▸ **INSTRUCTIONS TO FOLLOW**
All lines from the one with "Close the prompts.md tab" to the end of the entries below must be written out exactly. Leave out any other line.

▸ **Pixel coordinate grounding data**
= = = = =
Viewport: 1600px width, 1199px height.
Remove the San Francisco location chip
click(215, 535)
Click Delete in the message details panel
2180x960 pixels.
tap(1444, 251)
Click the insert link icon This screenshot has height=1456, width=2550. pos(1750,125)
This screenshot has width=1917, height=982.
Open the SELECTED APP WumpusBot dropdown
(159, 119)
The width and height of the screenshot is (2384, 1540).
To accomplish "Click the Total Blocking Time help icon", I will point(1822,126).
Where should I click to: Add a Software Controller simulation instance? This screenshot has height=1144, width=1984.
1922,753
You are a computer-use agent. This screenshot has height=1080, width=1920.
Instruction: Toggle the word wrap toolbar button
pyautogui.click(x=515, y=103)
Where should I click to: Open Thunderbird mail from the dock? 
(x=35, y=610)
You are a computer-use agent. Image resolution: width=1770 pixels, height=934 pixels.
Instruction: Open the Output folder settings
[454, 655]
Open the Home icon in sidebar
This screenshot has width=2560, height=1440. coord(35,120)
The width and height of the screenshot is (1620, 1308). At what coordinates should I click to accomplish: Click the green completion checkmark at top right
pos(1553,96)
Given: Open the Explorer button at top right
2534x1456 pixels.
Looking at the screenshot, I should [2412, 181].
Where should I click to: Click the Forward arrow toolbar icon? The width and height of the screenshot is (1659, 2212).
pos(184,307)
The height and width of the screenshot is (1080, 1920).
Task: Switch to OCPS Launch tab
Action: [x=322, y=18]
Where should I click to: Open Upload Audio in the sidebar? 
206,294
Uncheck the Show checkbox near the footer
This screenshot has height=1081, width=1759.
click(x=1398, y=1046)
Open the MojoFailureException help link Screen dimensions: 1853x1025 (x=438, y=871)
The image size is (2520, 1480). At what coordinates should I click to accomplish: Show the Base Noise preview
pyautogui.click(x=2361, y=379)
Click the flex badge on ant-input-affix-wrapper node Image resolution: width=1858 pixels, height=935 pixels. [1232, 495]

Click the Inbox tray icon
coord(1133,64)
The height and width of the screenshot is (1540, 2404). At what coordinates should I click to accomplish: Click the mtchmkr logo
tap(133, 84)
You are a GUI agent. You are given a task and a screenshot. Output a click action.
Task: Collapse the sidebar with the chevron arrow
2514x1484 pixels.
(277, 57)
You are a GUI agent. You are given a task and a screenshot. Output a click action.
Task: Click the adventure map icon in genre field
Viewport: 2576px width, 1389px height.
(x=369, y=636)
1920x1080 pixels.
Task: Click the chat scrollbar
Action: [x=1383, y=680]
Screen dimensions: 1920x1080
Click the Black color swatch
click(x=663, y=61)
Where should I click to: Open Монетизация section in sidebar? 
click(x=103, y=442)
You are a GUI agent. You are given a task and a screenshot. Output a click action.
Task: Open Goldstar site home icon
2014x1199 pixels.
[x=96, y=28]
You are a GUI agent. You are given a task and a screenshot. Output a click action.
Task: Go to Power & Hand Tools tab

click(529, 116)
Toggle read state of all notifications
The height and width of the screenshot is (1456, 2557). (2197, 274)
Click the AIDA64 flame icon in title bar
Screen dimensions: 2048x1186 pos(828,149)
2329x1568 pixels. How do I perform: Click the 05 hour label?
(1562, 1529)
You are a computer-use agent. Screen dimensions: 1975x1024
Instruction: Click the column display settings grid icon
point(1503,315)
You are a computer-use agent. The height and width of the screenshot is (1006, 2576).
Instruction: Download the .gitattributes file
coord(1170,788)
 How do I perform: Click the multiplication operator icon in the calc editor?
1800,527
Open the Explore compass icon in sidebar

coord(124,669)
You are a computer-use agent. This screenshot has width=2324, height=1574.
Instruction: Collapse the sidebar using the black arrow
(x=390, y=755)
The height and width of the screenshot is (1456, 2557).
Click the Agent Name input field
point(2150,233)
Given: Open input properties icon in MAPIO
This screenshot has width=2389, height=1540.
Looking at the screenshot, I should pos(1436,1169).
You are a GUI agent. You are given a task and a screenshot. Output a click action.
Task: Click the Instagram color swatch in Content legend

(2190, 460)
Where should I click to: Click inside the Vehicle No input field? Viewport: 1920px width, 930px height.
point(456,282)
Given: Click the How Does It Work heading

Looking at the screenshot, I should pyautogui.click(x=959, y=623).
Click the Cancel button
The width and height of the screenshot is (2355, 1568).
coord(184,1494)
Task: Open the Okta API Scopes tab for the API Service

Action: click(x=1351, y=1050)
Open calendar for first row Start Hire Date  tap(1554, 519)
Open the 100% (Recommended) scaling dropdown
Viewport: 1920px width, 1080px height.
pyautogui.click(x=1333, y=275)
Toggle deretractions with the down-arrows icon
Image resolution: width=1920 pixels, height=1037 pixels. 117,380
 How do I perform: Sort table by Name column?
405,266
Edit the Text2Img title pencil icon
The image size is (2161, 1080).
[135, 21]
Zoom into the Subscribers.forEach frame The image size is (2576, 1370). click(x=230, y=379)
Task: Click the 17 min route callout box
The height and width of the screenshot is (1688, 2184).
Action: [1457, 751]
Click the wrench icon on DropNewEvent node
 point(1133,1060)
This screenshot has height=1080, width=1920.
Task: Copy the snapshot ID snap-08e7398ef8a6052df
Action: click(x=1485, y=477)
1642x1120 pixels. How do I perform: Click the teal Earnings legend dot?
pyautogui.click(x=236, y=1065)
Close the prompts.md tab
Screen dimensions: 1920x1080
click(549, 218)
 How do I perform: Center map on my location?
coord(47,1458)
= = = = =
▸ **SOLUTION TO THE PROBLEM**
Close the prompts.md tab
Screen dimensions: 1920x1080
click(549, 218)
 How do I perform: Center map on my location?
coord(47,1458)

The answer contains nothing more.